Assassinat du patron de la police algérienne.
Le colonel Chaïb Oultache a été interrogé vendredi dernier, pour une première fois, sur son lit d’hôpital dans le cadre de l’enquête sur un crime dont les causes devraient imposer des bouleversements au niveau de toutes les castes du pouvoir. C’est de trois balles à la tête que cet ancien responsable de l’aviation militaire a tué, jeudi dernier, le directeur général de la sûreté nationale (DGSN) qui était assis à son bureau, et avait un stylo à la main. Des sources concordantes nous précisaient vendredi dernier que l’arme du crime avait quelque peu bloqué avant qu’elle ne puisse permettre à son détenteur de tirer les trois balles qui ont mis fin à la vie du DGSN. Après avoir tué Ali Tounsi, il a, toujours selon nos sources, ouvert la porte capitonnée du bureau de la victime et a demandé à ce qu’on appelle deux autres responsables de la police dont celui de la sûreté d’Alger. Dès qu’il les a aperçus, il a commencé à tirer mais n’a atteint personne selon nos interlocuteurs. Pris de panique, les deux responsables se sont mis à courir, toujours selon nos sources, pour redescendre les escaliers en toute vitesse. L’on dit que dans cette course-poursuite, le responsable de la sûreté d’Alger est tombé dans les escaliers et s’est blessé à la tête. Nos sources nous affirment que le colonel Oultache n’a pas retourné l’arme contre lui pour se suicider mais a été neutralisé par des policiers qui ont tiré sur lui alors qu’il poursuivait les deux responsables qui avaient pris leurs jambes à leur cou après avoir compris qu’il était décidé à les tuer eux aussi.

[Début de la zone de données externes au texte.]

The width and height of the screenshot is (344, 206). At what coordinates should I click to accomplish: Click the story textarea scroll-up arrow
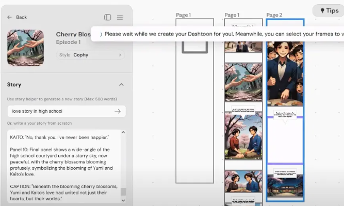click(x=123, y=133)
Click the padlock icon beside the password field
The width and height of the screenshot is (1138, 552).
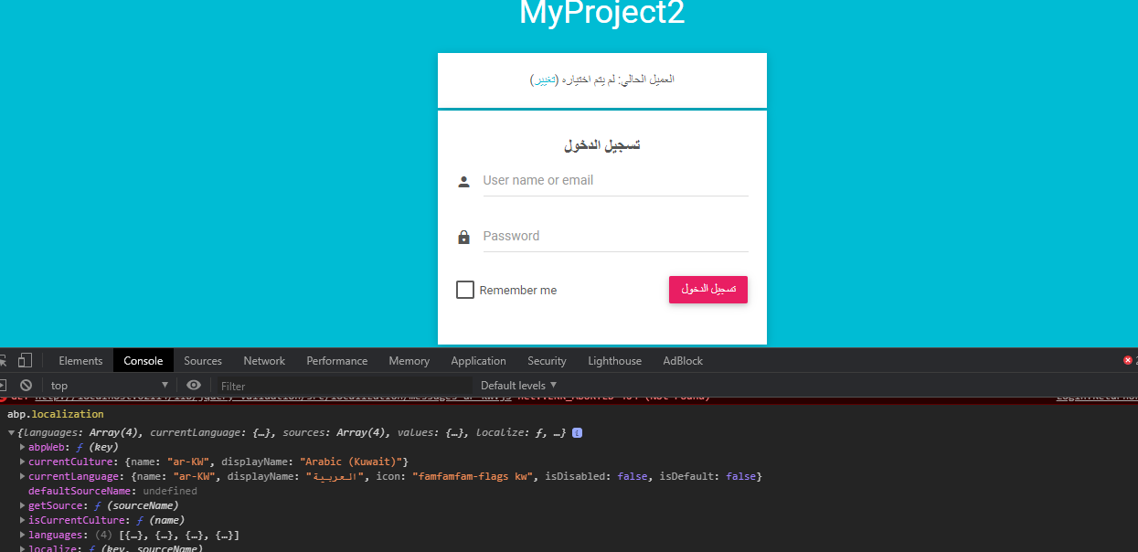click(x=463, y=236)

C’est la version du FLN, mais elle ne tient pas debout. Les gens ici disent que c’est plutôt le patron de la police qui a tiré sur le colonel Oultache et que celui-ci , blessé ,a riposté tuant Tounsi sur le coup. Les gens pensent aussi que cette affaire est le début d’une longue série de règlements de comptes au sein du pouvoir, qui prend son origine dans la guerre d’Algérie, parmi les tueurs du FLN et leur progéniture. Allah yestor ( Dieu nous protège).